Nonetheless, especially in her first novel, The Hotel, which I’ve just been reading with Jacqui, Bowen is sometime just plain opaque. Consider for example this sentence:
Her reprehensible undistress had been a constant temptation.
A character, a young man, is here reflecting on why he’s left Germany with its economic crisis to come to be with his mother in Italy: the undistress refers to the mother’s lack of interest in the crisis. At least I think so—it’s really hard to tell! The substance of the sentence is as tricky as its context. What is “undistress” anyway? I can just about make sense of it as an adjective, but as a noun it flummoxes me. Is undistress the same as lack of distress? Is that the same as calmness? And why would it be reprehensible? So reprehensible, in fact, as to be tempting. It seems the distress we can’t help hearing in “undistress” ought to have carried the day: as if his mother should have been worried about it. We might think it would be nice to be drawn to someone who’s refusing to be worried about a political crisis, but the language here is more alarming than reassuring.
Not everything in Bowen is hard going, though. There are plenty of good bits. We find, for example, the occasional piece of social commentary, a la the Dowager Lady Crawley in Downton Abbey: here two characters are reading the English papers:
“There’s been the pit disaster.”
“Miners,” said the lady distastefully, “always seem to be getting into trouble. One is so sorry, but it is difficult to go on and on sympathizing.”
More frequent are striking apercus.
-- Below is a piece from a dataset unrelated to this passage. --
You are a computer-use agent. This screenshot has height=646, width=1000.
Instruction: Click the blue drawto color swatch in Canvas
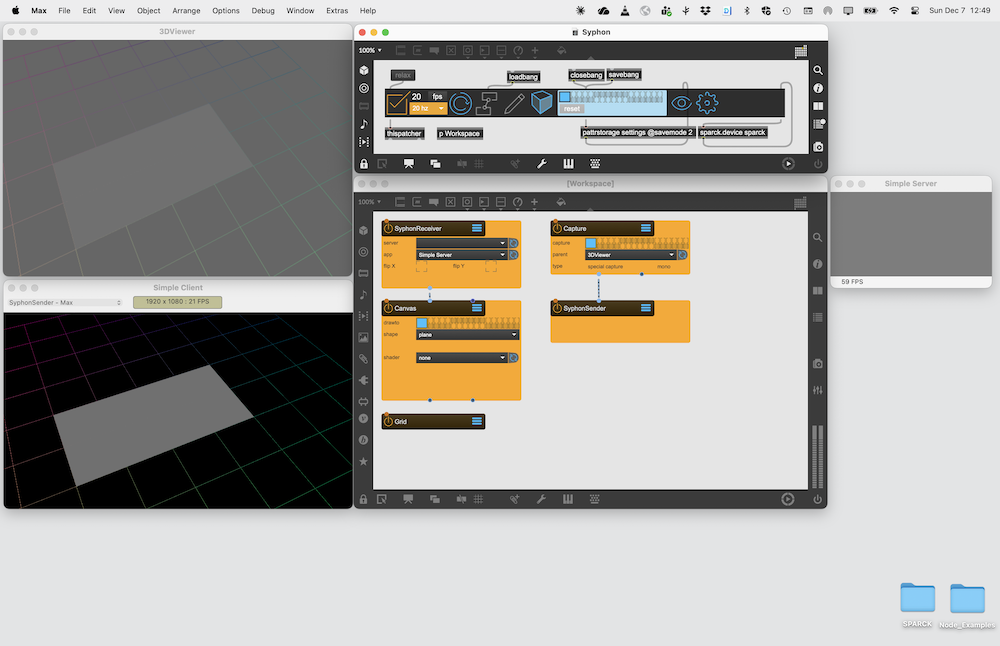(422, 323)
Sometimes these are given to characters—“She had found that in actually dealing with children theories collapse and one must retreat on the conventions”—and sometimes to the narrator: “Sydney, who was still near enough to her own childhood to mistrust children profoundly, wondered what Cordelia could be getting at.”
And best of all are things that are just plain weird: a woman suddenly plucks a bitter orange from a tree and bites into it: “She glanced shamefacedly at her tooth-marks in the orange, then guiltily up at the windows of the Hotel, then she wiped the orange and tucked it quietly away behind her.” The tooth-marks are good, and so is the wiping and that “quietly.”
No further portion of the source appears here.